Increased Progressivity in Funding

Mr. Gore’s proposal would make a significant change in the financing of the Social Security system by, in effect, switching from a total reliance on a flat payroll tax to a system partially paid for out of general revenues.

In a nutshell, what Mr. Gore proposes is to use the money in the general budget surplus to pay off the national debt. He would then dedicate the money that would have been spent on paying the interest on that debt – some $100-200 billion per year starting in 2011 – and apply it to paying Social Security benefits. This would extend the solvency of the program from the currently-projected 2037 to the year 2050.

Mr. Gore’s proposal would involve a significant shift in the responsibility for paying benefits in the future. Here’s how: Since interest on the national debt is paid for out of general revenues, and Social Security benefits are paid for by a tax on wages (and only wages up to $72,000/year) Mr. Gore’s proposal would in effect shift a significant share of the funding of Social Security from the payroll to the income tax, which is the source of most of our general revenues. This would be a more progressive funding system, since the income tax is progressive and the current Social Security tax is somewhat regressive.

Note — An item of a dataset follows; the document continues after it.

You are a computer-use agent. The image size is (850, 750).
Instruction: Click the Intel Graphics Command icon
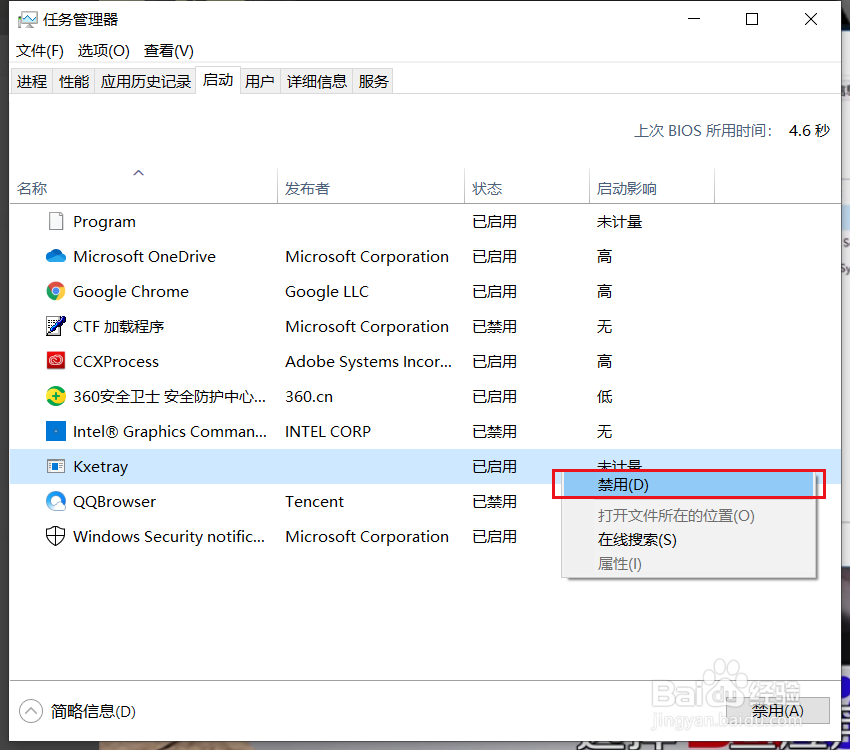(57, 431)
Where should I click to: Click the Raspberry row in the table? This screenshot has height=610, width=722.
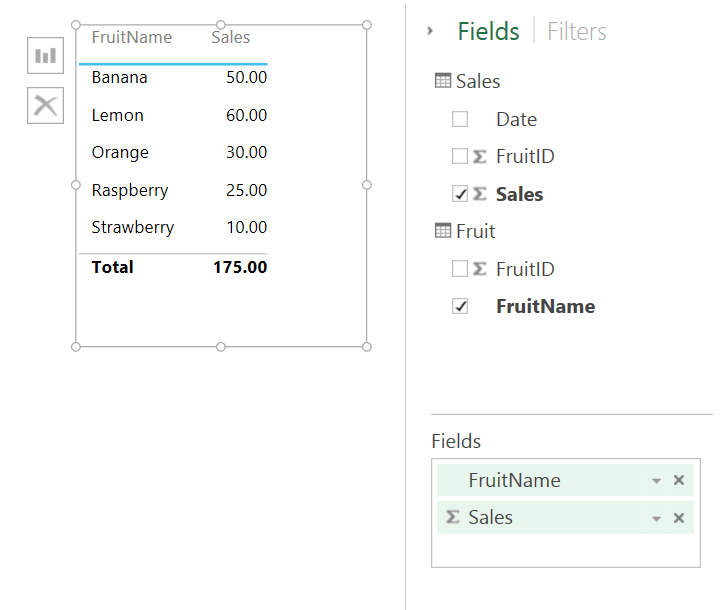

Two notes of caution: First of all, Al Gore could only be President until 2009 at the latest. His plan calls for the diverting of this money to begin in 2011. Exactly how he would bind the actions of the president and/or the Congress after he is gone is not at all clear. Secondly, there are many factors that could reduce the size of the projected surpluses upon which his grand plan depends. There is an obvious danger in counting one’s chickens before they hatch.

 

Benefits for Women

The other major initiative proposed by Mr. Gore would increase benefits for women. Women tend to live longer than men and thus rely more heavily on the guaranteed, lifelong, and inflation-protected benefits provided by traditional Social Security. Beyond retaining these protections of the current system – protections that would not exist under a private account system – Mr. Gore proposes making two changes that would address some of the ways that the program has fallen short in protecting women.

First of all, the formula used to calculate Social Security benefits is based on a 35-year work life. Each year out of the workforce spent caring for kids or an ailing parent counts as zero in calculating benefits. Since women do most of this work, this means that up to now women have been, in effect, penalized by Social Security. Mr. Gore proposes a credit system that would increase Social Security benefits for these women by, on average, about $600 a year.

Secondly, Gore proposes increasing benefits for elderly widows. Currently, a retired couple receives Social Security benefits for both the husband and the wife. A woman who has not worked will receive 1/2 of her husband’s benefit, and her husband will receive his full benefit, so the couple will receive one-and-one/half times the single benefit. If the wife also worked for wages, she receives her benefit and he receives his. Under current law, if the husband dies the wife is entitled to a single benefit, the larger of the two. This could result in her benefits being cut almost in half.

Under Mr. Gore’s plan, widows would be allowed to receive 75% of pre-widowhood benefits, which his campaign says will result in increased benefits for 3 million women.

Mr. Gore’s two initiatives for women would consume about 5% of projected Social Security surpluses. As stated above, there are risks involved in committing to the spending of money that exists only in the future.

How the candidates’ proposals would actually fare in the Congress remains to be seen. Currently, no Republicans support Mr. Gore’s plan. On the other side of the aisle, a number of Democrats have expressed support for the type of individual account orientation that Mr. Bush has proposed.

Many things can change between now and inauguration day. Nevertheless, based on the positions taken by the candidates so far, the 2000 presidential campaign seems to provide a definite choice to voters on the issue of Social Security.